De Natuurbeschermingswet ziet toe op de bescherming van specifiek aangewezen gebieden ten behoeve van specifieke instandhoudingsdoelen die worden vastgelegd in de aanwijzingsbesluiten van deze “Natura-2000” gebieden. De instandhoudingsdoelstellingen zijn verder uitgewerkt in o.a. het Natura 2000 doelendocument (Ministerie van LNV 2007) en ontwerpaanwijzingsbesluiten. Krachtens Artikel 10a tweede lid Nb-wet dienen de instandhoudingsdoelstellingen te worden gewaarborgd van de leefgebieden van soorten en habitats die genoemd zijn in het aanwijzingsbesluit.

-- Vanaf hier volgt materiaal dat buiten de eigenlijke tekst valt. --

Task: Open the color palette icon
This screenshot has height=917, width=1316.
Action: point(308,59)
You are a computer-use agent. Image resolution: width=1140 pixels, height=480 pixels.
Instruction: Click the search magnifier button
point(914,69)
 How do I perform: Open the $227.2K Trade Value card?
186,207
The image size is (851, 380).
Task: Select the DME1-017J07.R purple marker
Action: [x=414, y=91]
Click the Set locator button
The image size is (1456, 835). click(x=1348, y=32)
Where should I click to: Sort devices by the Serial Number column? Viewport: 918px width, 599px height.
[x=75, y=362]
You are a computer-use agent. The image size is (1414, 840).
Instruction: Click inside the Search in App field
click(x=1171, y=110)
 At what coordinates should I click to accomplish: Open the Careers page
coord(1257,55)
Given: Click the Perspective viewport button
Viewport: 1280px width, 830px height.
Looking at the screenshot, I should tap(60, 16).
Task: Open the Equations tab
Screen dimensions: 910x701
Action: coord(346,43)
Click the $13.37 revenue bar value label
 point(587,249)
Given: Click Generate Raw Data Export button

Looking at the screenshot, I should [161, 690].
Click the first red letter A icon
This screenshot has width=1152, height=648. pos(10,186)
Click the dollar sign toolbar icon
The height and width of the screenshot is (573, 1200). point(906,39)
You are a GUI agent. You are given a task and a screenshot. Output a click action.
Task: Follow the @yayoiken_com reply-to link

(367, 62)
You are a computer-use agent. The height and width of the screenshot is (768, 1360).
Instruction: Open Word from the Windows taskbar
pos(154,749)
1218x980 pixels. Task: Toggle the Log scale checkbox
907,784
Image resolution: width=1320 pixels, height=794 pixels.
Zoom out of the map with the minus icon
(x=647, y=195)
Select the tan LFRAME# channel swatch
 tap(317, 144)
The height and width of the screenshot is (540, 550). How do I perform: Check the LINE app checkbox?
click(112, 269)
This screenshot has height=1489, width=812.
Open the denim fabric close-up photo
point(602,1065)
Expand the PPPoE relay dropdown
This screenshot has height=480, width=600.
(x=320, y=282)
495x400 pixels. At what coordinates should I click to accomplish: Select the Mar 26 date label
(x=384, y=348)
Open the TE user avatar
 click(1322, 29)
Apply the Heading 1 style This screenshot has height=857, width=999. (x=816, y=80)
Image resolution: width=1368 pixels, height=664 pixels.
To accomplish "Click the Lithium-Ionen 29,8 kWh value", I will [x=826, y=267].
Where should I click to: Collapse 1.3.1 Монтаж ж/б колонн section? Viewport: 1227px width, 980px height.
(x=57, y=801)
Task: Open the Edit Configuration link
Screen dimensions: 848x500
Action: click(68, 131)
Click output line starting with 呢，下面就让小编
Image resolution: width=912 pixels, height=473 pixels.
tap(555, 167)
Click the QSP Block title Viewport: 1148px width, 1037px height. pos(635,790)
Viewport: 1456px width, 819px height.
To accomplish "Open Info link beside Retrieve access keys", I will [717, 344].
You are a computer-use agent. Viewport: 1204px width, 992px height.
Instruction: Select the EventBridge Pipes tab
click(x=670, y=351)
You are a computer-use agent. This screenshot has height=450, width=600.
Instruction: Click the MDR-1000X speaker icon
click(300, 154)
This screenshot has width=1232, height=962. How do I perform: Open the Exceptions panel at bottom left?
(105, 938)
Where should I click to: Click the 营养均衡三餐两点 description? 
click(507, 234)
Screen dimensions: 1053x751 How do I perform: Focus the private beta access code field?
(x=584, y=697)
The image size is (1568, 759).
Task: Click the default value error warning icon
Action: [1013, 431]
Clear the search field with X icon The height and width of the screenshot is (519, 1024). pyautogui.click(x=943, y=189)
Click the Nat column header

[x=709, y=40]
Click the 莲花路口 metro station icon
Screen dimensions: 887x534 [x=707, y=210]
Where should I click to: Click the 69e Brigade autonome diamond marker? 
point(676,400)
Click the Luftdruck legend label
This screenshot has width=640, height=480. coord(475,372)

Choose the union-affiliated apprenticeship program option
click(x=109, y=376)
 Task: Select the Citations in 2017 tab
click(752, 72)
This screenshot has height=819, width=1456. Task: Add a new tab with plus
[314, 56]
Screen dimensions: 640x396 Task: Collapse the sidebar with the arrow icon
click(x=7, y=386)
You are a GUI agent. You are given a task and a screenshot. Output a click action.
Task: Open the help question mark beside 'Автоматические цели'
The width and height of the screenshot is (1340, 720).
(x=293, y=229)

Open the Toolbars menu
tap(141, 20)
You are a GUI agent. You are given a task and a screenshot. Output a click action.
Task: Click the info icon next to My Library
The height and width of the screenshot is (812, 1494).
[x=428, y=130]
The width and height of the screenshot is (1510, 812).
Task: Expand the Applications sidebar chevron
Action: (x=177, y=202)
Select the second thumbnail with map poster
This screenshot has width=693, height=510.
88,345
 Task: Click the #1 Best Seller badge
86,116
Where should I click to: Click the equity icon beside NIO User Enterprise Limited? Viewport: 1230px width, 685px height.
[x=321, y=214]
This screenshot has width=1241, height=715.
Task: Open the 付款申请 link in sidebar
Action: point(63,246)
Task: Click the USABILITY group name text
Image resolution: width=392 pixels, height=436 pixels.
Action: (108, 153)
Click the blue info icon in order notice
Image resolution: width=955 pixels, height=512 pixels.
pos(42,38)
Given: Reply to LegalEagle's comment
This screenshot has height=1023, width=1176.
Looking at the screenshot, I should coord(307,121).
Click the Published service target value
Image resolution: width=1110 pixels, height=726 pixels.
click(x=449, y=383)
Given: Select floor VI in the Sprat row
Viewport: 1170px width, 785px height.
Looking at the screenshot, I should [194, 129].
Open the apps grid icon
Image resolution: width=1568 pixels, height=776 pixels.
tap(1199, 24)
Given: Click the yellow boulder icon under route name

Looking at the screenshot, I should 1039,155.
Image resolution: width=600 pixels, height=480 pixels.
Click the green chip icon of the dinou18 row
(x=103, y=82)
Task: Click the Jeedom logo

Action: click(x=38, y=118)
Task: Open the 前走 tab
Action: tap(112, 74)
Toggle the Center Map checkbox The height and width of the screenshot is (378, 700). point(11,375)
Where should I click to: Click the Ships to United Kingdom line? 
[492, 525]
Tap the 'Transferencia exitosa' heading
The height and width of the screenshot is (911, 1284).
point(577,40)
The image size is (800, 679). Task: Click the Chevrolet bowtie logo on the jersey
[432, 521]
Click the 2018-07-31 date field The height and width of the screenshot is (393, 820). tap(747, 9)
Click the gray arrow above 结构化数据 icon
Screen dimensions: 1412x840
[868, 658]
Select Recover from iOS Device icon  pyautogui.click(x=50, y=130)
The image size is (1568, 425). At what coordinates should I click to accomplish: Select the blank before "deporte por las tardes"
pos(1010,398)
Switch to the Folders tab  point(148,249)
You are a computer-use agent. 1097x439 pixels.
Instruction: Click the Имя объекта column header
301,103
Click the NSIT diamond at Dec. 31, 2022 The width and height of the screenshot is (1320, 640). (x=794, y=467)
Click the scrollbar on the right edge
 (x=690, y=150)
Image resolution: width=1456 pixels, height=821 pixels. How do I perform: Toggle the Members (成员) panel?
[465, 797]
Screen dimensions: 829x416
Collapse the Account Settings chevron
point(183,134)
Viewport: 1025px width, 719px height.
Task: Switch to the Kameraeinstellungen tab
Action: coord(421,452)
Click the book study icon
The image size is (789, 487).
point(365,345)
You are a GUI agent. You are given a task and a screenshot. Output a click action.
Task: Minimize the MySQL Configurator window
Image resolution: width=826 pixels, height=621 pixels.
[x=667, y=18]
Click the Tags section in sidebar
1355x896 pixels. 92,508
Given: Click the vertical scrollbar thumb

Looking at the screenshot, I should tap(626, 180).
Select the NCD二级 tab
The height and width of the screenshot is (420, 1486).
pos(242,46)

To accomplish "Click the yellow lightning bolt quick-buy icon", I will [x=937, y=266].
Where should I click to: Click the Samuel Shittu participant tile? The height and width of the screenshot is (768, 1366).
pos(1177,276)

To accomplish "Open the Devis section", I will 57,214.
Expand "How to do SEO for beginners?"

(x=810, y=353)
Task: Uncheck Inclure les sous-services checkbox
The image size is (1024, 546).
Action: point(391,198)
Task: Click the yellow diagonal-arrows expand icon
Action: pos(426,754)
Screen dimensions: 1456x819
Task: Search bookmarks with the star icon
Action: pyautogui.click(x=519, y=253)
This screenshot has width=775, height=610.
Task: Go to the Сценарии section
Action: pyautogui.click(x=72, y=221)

Het gaat daarbij om het behoud van leefgebied voor soorten en habitats die op Europese schaal bedreigd zijn.
Per 1 oktober 2005 is een Nb-wet vergunning verplicht voor alle nieuwe projecten en handelingen die, gelet op de instandhoudingsdoelen:

  • de kwaliteit van de natuurlijke habitats van soorten in het gebied kunnen verslechteren
  • een verstorend effect kunnen hebben voor de soorten waarvoor het gebied is aangewezen
  • de natuurlijke kenmerken van het gebied kunnen aantasten.

Daarnaast is er voor elk nieuw plan een goedkeuringsbesluit nodig (art. 19) indien door dat plan, gelet op de instandhoudingsdoelen:

  • de kwaliteit van de natuurlijke habitats en de habitats van soorten in het gebied kunnen verslechteren
  • een verstorend effect kan optreden op de soorten waarvoor dat gebied is aangewezen.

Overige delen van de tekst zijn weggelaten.